Just how cold was it in the southern US cotton belt this weekend?
It looks like meteorologists got it right, that frost would indeed provide, yet another, weather test for cotton in Texas, which produces roughly half of production in the US, the top exporting country.
According to Tobin Gorey at Commonwealth Bank of Australia, west Texas cotton regions did indeed see “temperatures plunge to freezing levels over the weekend”.
“The freezes are were largely in line with forecasts, but did not get quite as far south as forecasters were expecting.”
At Ecom’s Australian office, traders said that “the forecasts from earlier in the week were mostly spot on in terms of where and how cold it would get”.
Commodity Weather Group said that the frost was enough to cause “minor cotton damage”.
‘Put Aussie cotton back on the map’
So where now?
Mr Gorey was not optimistic on cotton prices, saying while some cotton may have been lost “whether it is enough to keep prices at these levels in open question.
“We, for choice, expect prices to weaken a little.
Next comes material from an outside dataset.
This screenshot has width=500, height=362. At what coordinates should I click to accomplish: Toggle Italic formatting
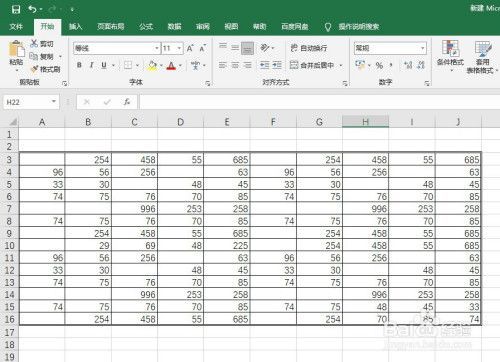[91, 65]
And another test of the lows in 66s [cents per pound] is now likely.
Ecom said that “currently we are thinking that the freezes and cold weather could affect the quality more than the crop yield”, a prospect which would be supportive for Australian prices.
“Australian cotton is known for its premium quality.
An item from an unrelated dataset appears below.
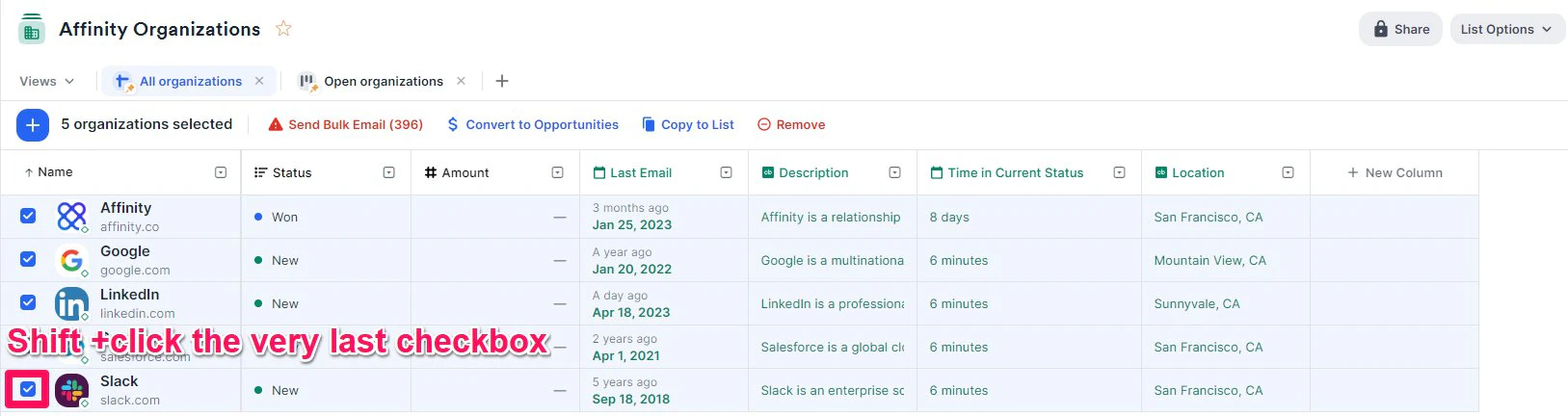This screenshot has width=1568, height=416.
Task: Add a New Column to table
Action: coord(1395,172)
“So if the US sees some quality issues then it would put Aussie cotton back on the map as the preferred supplier of high quality superior cotton.”
‘Quality continues to be excellent’
Still, there were tests of both ideas.
In early deals on Monday, New York cotton futures appeared to be turning their back on a fall back to lows, trading higher, if by a modest 0.2% to 68.35 cents a pound.
As for the quality question, although that in parts of Texas may be compromised, in Georgia, the second-ranking state, it looks strong, after the classing of 300,000 bales, an estimated 12.5% of the state’s crop this year.
“Quality continues to be excellent, probably as good as I can remember,” said Ron Lee, at Georgia-based McCleskey Cotton.
Still, the cold weather threat is not over yet, with some frost cautions around for some US cotton-growing areas this morning too.